Still, with every passing year came rising performance demands and requirements for higher data capacity. Eventually it became apparent that the way cellular networks were originally conceived and built was forcing inefficiencies and constraints on the overall growth of the industry. Cell phone performance was actually getting worse with every new phone. Something had to be done.
To meet the needs of the market new radio spectrum became available and with it rethinking of solutions for data and performance. The resulting 3G networks were entirely new and non backwards compatible. They were built ground up in every regard and because of that far surpassed the performance of the legacy networks. They became known as “greenfield” networks and are directly responsible for multi-billions of dollars in revenues for everyone from Apple to Verizon to Google to AT&T…and beyond.

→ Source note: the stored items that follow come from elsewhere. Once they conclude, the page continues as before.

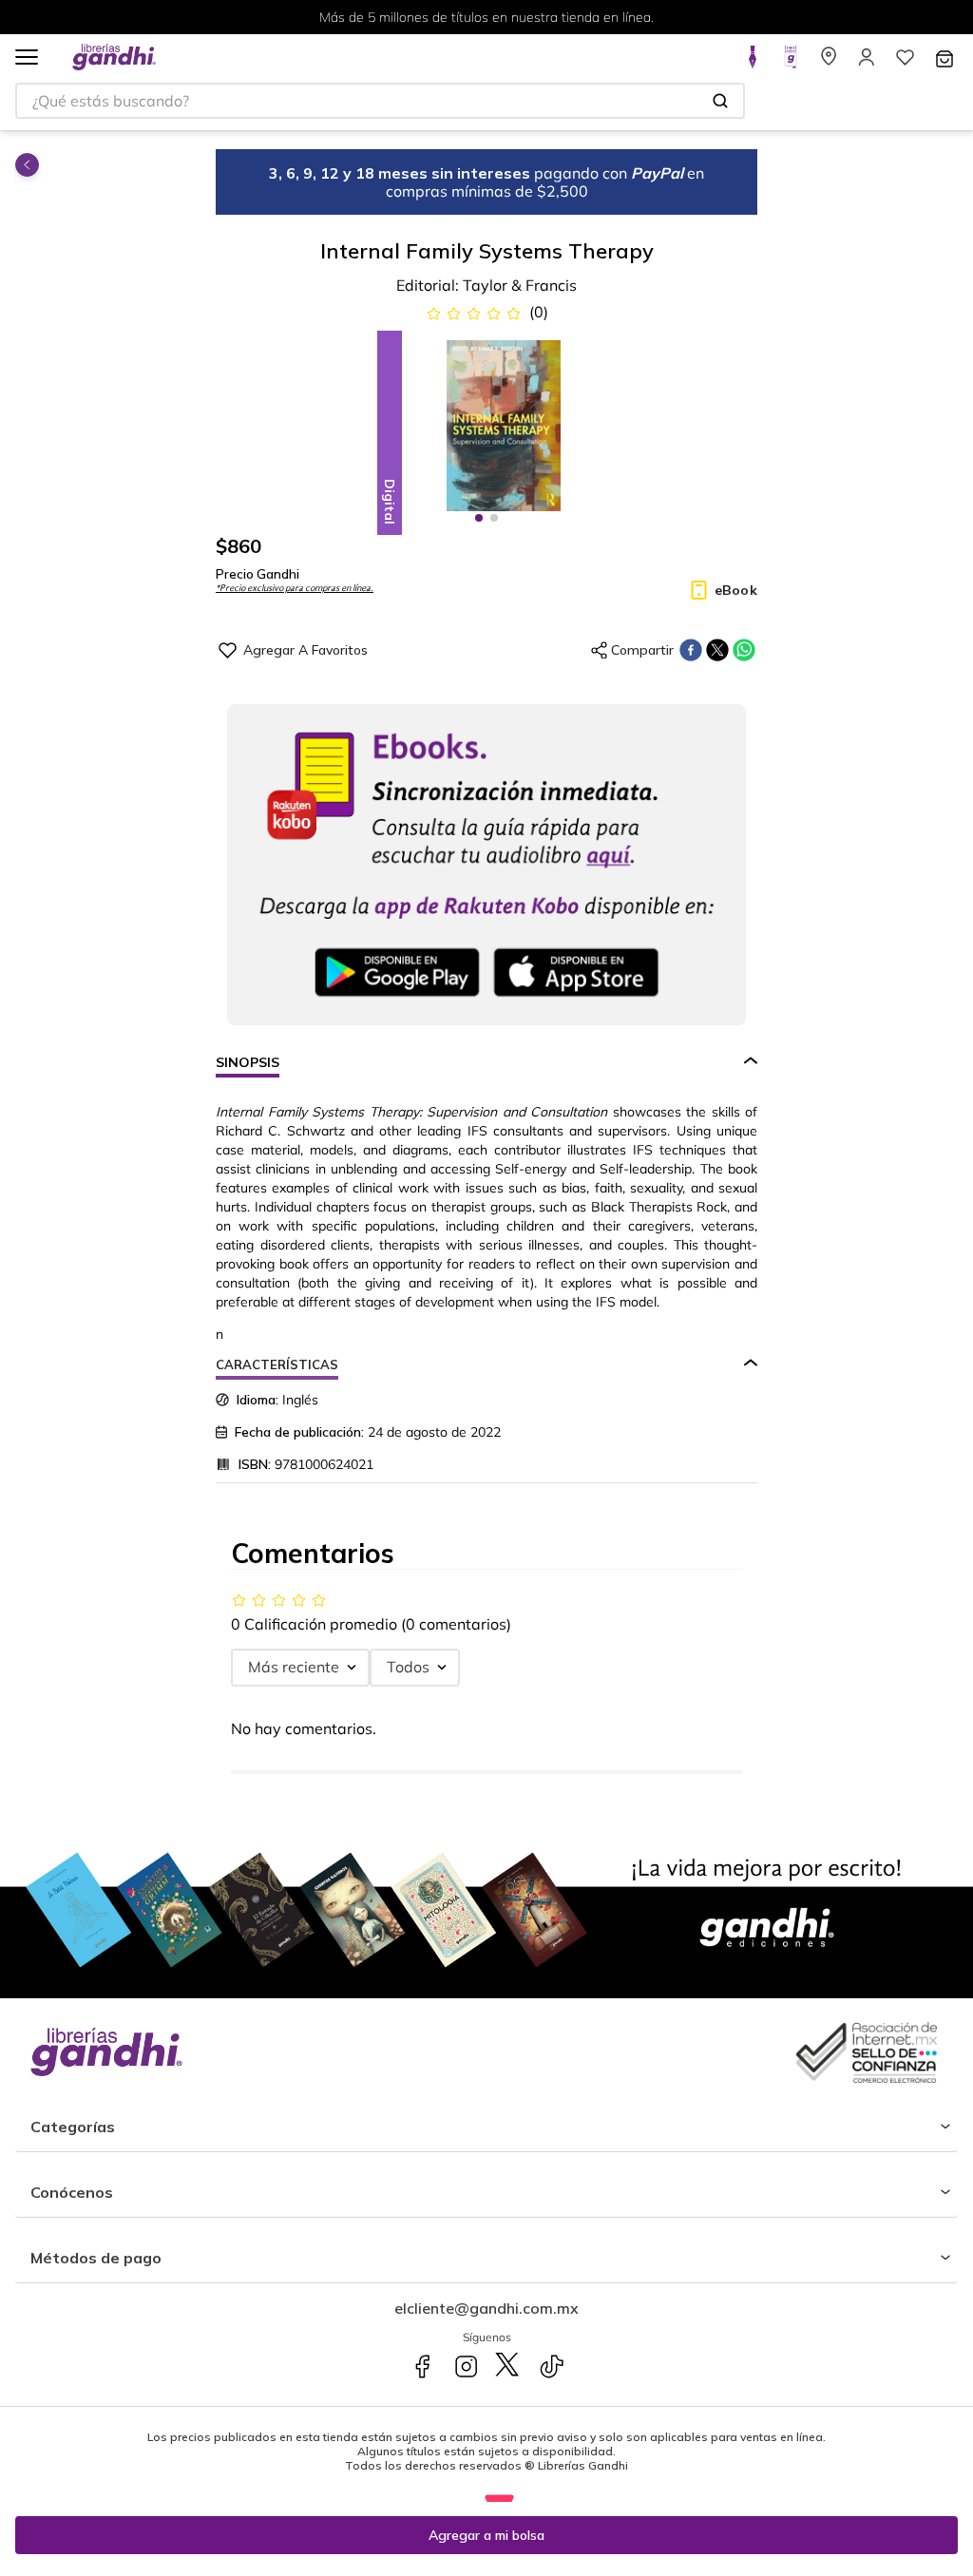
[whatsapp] (744, 650)
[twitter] (717, 650)
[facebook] (690, 650)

It struck me sometime ago that the performance issues faced by first and second generation of cellular communications are markedly similar to those being faced by web publishers a little more than a decade after the rise of display advertising. Ad inventory increases exponentially; ad networks built to handle it are failing and demand for performance increases unabated. There are doubts if online advertising will ever be able to support digital content creation and nothing less than the future of journalism hangs in balance. We’ve reached same inflection point where cellular technology was prior to 3G.
Luckily, the similarities continue. Just as new spectrum became available for cellular networks, new web data is becoming available to advertisers. Publishers, who for the last decade have played little-to-no role in the advancement of advertising-technology, are starting to make their data spectrum available so web engineers can build better solutions.
But releasing ‘publisher spectrum’ while landmark and progressive is not enough. Just like cellular communications that spectrum requires an obligation for fresh thinking around Publisher monetization problems. The lesson from greenfield networks for Publishers is that large performance improvements will only come via newly created stand-alone technology that are not restricted in performance or delivery by any part of display's legacy architecture. No major advances in any technology are backwards compatible.
With new solutions built using publisher spectrum performance will increase by an order of magnitude, new revenue opportunities will flourish and old ones will become even more valuable. When it is all said and done advertisers, publishers and consumers will harvest a bounty from these greenfields. Display advertising needs 3G. It is time to leave the past completely behind and build the future.